3.1. Efficiency of the hybrid atomistic structure-based simulations

Examination of structure-based simulations shows that the system hopped among three ensembles, which were determined to be the unfolded state, the H1 state and the H2 state (Fig. 2). This is an indication that the hybrid atomistic structure-based model enabled us to sample a broad range of the folding landscape of Htel24. Consequently, conventional all-atom simulations seeded from these structure-based simulations could also cover a large enough conformational space to investigate the folding mechanism and could be used to estimate the real time scale of the folding dynamics.

Fig. 2.

Fig. 2. A typical trajectory of the hybrid atomistic structure-based model with a double-basin potential. The RMSDs of all the heavy atoms with respect to the H1 and H2 conformations are colored red and green, respectively.

Standard image

3.2. MSM

From the conventional all-atom simulations, we built a high-resolution MSM. The RMSD with respect to the H1 conformation, the RMSD with respect to the H2 conformation and the twelve χ dihedrals were used as input features. The definition of RMSD can be found in the section of theoretical methods. Using the TICA method with a lag time of 2 ps, the conformational space was projected onto an 8-dimension space by retaining 90% of the total kinetic variance. After that, the conformations were clustered into 300 microstates with the usage of k-means clustering algorithm.
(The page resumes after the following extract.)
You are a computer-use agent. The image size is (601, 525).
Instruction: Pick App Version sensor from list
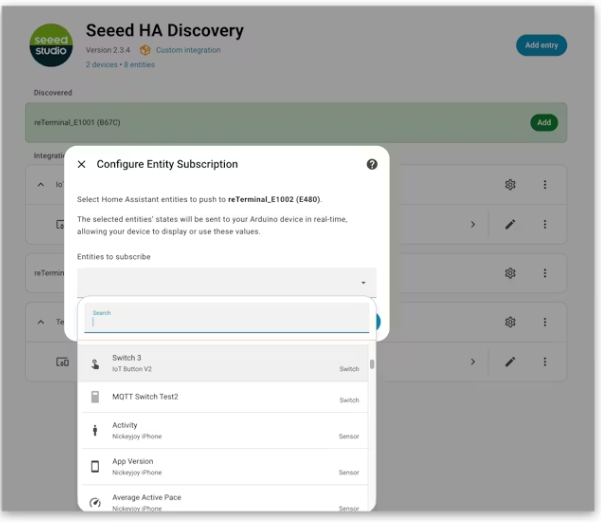point(225,466)
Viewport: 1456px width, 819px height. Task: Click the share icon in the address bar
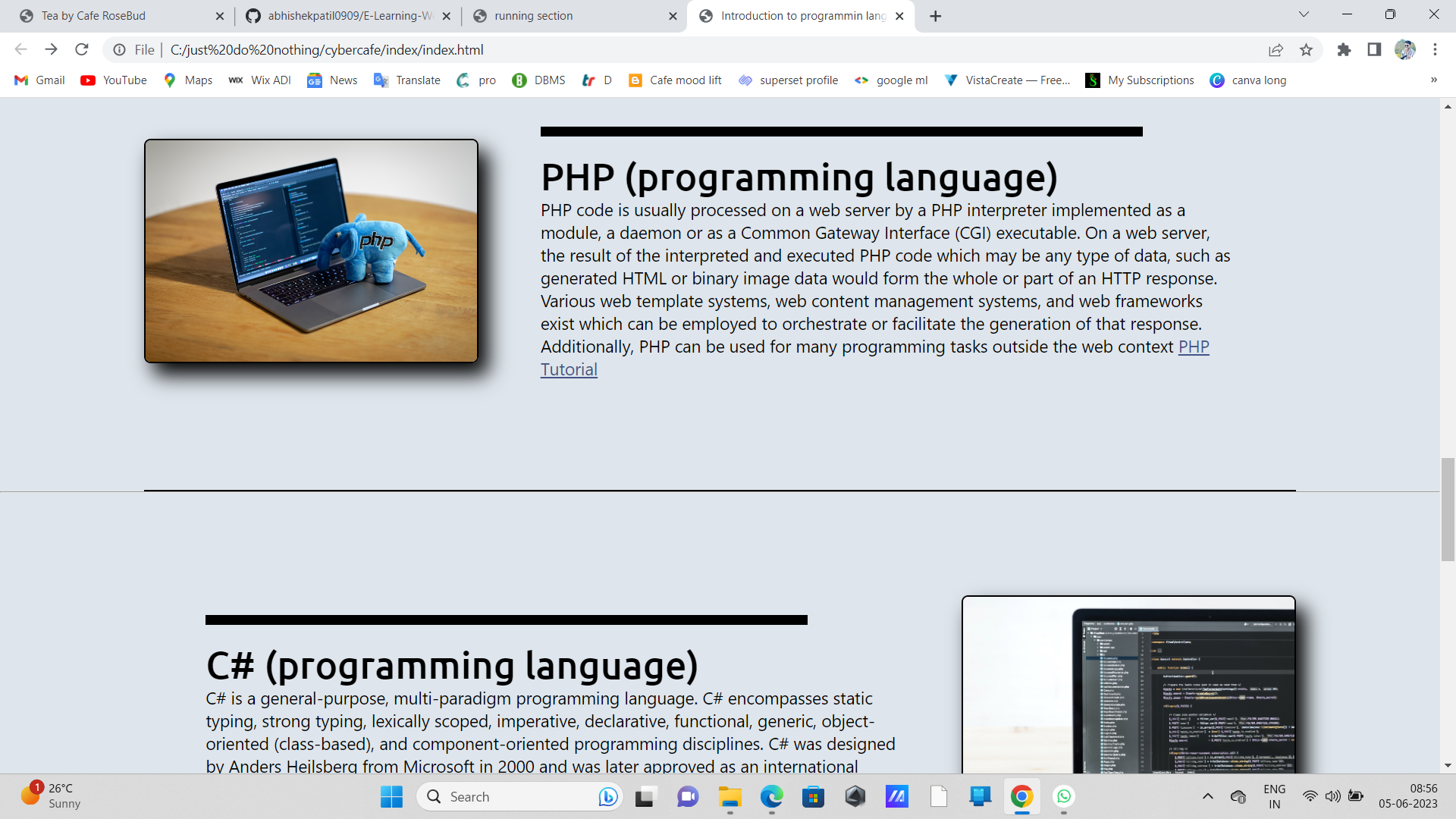coord(1276,49)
Because the implied time scales reached plateaus after about 3 ns (Fig. 3(a)), this lag time was used to build the MSM. Moreover, since there exists a gap between the zero-based seventh and eighth implied time scales (Fig. 3(b)), 300 microstates were lumped into nine macrostates using the hidden MSM method,[91] which were labelled as states 1−9.

Fig. 3.

Fig. 3. Construction of the MSM. (a) Implied time-scales as a function of lag time. (b) The sorted eigenvalue spectrum estimated from a lag time of 3 ns. The predicted folding time, which is indicated by the slowest time-scale, is approximately 6.53 ms.

Standard image

Figure 4(a) and Figs. S2 and S3 in the Supplementary Material demonstrate the representative structure of each metastable state. State 1 is shown to be highly heterogeneous in terms of structure (Fig. S2). Since it grouped various random coils together, this state was denoted as the unfolded state. States 2 and 3 are partially folded as implied by the structures and can be named as the hairpin state and triplex state, respectively. In state 2 the two terminal G-repeats GGG1 and GGG4 built a stable hairpin GGG14; in state 3, the G-repeat GGG3 docked upon the hairpin and formed a triplex structure GGG134. All the remaining states adopted well-formed four-stranded topologies. It is clear that state 4 is a two-quartet GQ state, which has been suggested to be an important intermediate participating in the formation of three-quartet DNA GQs. Structures of state 5 through state 8 are equivalent to the topology of H1 conformation. However, deep analysis shows that state 5 through state 7 can be looked at as misfolded states (misfolded-1 to misfolded-3), since their distributions of syn/anti glycosidic configurations were incorrect in comparison with the native H1 structure. As shown in Fig. 4(b) and Fig. S4, guanine nucleotide G10 in state 5 took a syn configuration, which should be anti in the native state. Similarly, in states 6 and 7, G11 and G23 adopted the nonnative syn configurations, respectively (Fig. 4(b), Figs. S5 and S6). In comparison with the three misfolded states, all guanine nucleotides adopted the native configurations in state 8 (Fig. S7). Therefore, state 8 is characterized as the native state of H1. The competition of the misfolded H1 states and native H1 state is also clearly shown in the free energy profile (Fig. 4(c)). For the last state, i.e., state 9, the representative structure resembles the topology of H2 conformation, and the distribution of glycosidic configurations is demonstrated to be the same as that of the native state of H2 (Fig. S8). As a result, state 9 is denoted as the native H2 state.

Fig. 4.

Fig. 4. MSM and TPT analysis. (a) A randomly selected representative structure for each metastable state. (b) Distributions of the glycosidic configurations for states 5, 6 and 7. Indicated by red arrows are the guanine nucleotides adopting nonnative configurations. The syn and anti glycosidic configurations are colored by red and blue as in Fig. 1(b). (c) The free energy profile projected onto the 1st and 2nd slowest TICA components. Also shown are the centers of the nine metastable states. (d) Transition rates from the unfolded state to the H1 and H2 GQ topologies estimated from the TPT analysis.

Standard image

After identifying the metastable states, the real time-scale transition rate from the unfolded state to the H1 state or the H2 state was obtained by estimating the mftp. In good agreement with the experimental demonstration, the H2 conformation was shown to be kinetically more favorable. It is interesting to note that the ratio of k1 and k2 (k1/k2) estimated in this study is on the same magnitude of order with that calculated by the previous simulations (0.20 vs 0.25).[60] Therefore, the all-atom simulations reproduced the folding dynamics discovered by the hybrid atomistic structure-based model.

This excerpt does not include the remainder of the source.